§ **TASK DESCRIPTION**
Retype the data exactly, so that every line matches the original.

§ **SUPPLIED MATERIAL**
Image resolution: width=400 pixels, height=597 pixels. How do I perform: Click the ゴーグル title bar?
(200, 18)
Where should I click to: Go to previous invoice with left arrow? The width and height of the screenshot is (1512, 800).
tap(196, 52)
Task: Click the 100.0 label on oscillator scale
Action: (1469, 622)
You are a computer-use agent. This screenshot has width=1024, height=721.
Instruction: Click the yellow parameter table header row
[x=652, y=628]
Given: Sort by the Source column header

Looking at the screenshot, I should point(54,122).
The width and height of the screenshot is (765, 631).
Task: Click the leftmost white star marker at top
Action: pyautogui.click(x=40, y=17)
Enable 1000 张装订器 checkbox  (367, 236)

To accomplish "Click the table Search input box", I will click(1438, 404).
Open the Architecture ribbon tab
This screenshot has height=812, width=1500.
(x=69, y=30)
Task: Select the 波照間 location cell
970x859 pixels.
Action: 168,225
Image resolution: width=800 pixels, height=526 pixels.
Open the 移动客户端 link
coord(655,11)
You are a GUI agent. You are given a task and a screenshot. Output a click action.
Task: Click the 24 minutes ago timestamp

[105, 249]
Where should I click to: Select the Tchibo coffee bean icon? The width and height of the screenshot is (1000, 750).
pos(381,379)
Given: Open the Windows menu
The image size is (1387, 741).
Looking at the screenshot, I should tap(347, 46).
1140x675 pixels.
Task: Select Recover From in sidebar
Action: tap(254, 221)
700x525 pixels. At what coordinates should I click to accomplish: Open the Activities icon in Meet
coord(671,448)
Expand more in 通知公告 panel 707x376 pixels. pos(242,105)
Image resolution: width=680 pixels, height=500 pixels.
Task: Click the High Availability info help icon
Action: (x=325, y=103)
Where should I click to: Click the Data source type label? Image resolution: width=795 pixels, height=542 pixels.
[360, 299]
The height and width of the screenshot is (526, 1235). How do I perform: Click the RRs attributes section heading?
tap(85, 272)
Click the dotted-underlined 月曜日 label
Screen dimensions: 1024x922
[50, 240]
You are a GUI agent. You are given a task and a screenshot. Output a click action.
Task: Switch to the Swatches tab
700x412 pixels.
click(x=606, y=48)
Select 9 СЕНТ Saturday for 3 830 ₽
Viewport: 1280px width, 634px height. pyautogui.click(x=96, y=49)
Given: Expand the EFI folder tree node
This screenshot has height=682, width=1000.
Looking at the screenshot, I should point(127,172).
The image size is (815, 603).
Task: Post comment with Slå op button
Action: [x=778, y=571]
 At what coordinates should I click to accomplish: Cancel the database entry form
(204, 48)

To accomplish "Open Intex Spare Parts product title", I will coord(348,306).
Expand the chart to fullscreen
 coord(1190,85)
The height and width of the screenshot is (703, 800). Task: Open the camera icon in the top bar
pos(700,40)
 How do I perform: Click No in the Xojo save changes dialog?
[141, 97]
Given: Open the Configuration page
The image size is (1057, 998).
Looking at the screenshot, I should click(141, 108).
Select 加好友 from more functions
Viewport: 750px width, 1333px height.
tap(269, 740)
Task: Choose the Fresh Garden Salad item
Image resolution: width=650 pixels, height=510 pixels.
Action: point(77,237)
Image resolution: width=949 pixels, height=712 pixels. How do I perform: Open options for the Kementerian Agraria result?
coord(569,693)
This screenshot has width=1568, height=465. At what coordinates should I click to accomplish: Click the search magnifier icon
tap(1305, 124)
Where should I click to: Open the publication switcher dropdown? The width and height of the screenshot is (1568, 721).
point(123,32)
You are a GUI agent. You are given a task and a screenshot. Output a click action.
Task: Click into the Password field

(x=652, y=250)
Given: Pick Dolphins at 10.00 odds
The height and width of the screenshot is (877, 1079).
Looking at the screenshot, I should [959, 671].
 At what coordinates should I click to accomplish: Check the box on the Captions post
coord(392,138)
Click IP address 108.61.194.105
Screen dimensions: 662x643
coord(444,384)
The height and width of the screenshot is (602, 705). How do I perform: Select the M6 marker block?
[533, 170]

§ **EXERCISE RESULT**
Image resolution: width=400 pixels, height=597 pixels. How do I perform: Click the ゴーグル title bar?
(200, 18)
Where should I click to: Go to previous invoice with left arrow? The width and height of the screenshot is (1512, 800).
tap(196, 52)
Task: Click the 100.0 label on oscillator scale
Action: (1469, 622)
You are a computer-use agent. This screenshot has width=1024, height=721.
Instruction: Click the yellow parameter table header row
[x=652, y=628]
Given: Sort by the Source column header

Looking at the screenshot, I should point(54,122).
The width and height of the screenshot is (765, 631).
Task: Click the leftmost white star marker at top
Action: pyautogui.click(x=40, y=17)
Enable 1000 张装订器 checkbox  (367, 236)

To accomplish "Click the table Search input box", I will click(1438, 404).
Open the Architecture ribbon tab
This screenshot has height=812, width=1500.
(x=69, y=30)
Task: Select the 波照間 location cell
970x859 pixels.
Action: 168,225
Image resolution: width=800 pixels, height=526 pixels.
Open the 移动客户端 link
coord(655,11)
You are a GUI agent. You are given a task and a screenshot. Output a click action.
Task: Click the 24 minutes ago timestamp

[105, 249]
Where should I click to: Select the Tchibo coffee bean icon? The width and height of the screenshot is (1000, 750).
pos(381,379)
Given: Open the Windows menu
The image size is (1387, 741).
Looking at the screenshot, I should tap(347, 46).
1140x675 pixels.
Task: Select Recover From in sidebar
Action: tap(254, 221)
700x525 pixels. At what coordinates should I click to accomplish: Open the Activities icon in Meet
coord(671,448)
Expand more in 通知公告 panel 707x376 pixels. pos(242,105)
Image resolution: width=680 pixels, height=500 pixels.
Task: Click the High Availability info help icon
Action: (x=325, y=103)
Where should I click to: Click the Data source type label? Image resolution: width=795 pixels, height=542 pixels.
[360, 299]
The height and width of the screenshot is (526, 1235). How do I perform: Click the RRs attributes section heading?
tap(85, 272)
Click the dotted-underlined 月曜日 label
Screen dimensions: 1024x922
[50, 240]
You are a GUI agent. You are given a task and a screenshot. Output a click action.
Task: Switch to the Swatches tab
700x412 pixels.
click(x=606, y=48)
Select 9 СЕНТ Saturday for 3 830 ₽
Viewport: 1280px width, 634px height. pyautogui.click(x=96, y=49)
Given: Expand the EFI folder tree node
This screenshot has height=682, width=1000.
Looking at the screenshot, I should point(127,172).
The image size is (815, 603).
Task: Post comment with Slå op button
Action: [x=778, y=571]
 At what coordinates should I click to accomplish: Cancel the database entry form
(204, 48)

To accomplish "Open Intex Spare Parts product title", I will coord(348,306).
Expand the chart to fullscreen
 coord(1190,85)
The height and width of the screenshot is (703, 800). Task: Open the camera icon in the top bar
pos(700,40)
 How do I perform: Click No in the Xojo save changes dialog?
[141, 97]
Given: Open the Configuration page
The image size is (1057, 998).
Looking at the screenshot, I should click(141, 108).
Select 加好友 from more functions
Viewport: 750px width, 1333px height.
tap(269, 740)
Task: Choose the Fresh Garden Salad item
Image resolution: width=650 pixels, height=510 pixels.
Action: point(77,237)
Image resolution: width=949 pixels, height=712 pixels. How do I perform: Open options for the Kementerian Agraria result?
coord(569,693)
This screenshot has width=1568, height=465. At what coordinates should I click to accomplish: Click the search magnifier icon
tap(1305, 124)
Where should I click to: Open the publication switcher dropdown? The width and height of the screenshot is (1568, 721).
point(123,32)
You are a GUI agent. You are given a task and a screenshot. Output a click action.
Task: Click into the Password field

(x=652, y=250)
Given: Pick Dolphins at 10.00 odds
The height and width of the screenshot is (877, 1079).
Looking at the screenshot, I should [959, 671].
 At what coordinates should I click to accomplish: Check the box on the Captions post
coord(392,138)
Click IP address 108.61.194.105
Screen dimensions: 662x643
coord(444,384)
The height and width of the screenshot is (602, 705). How do I perform: Select the M6 marker block?
[533, 170]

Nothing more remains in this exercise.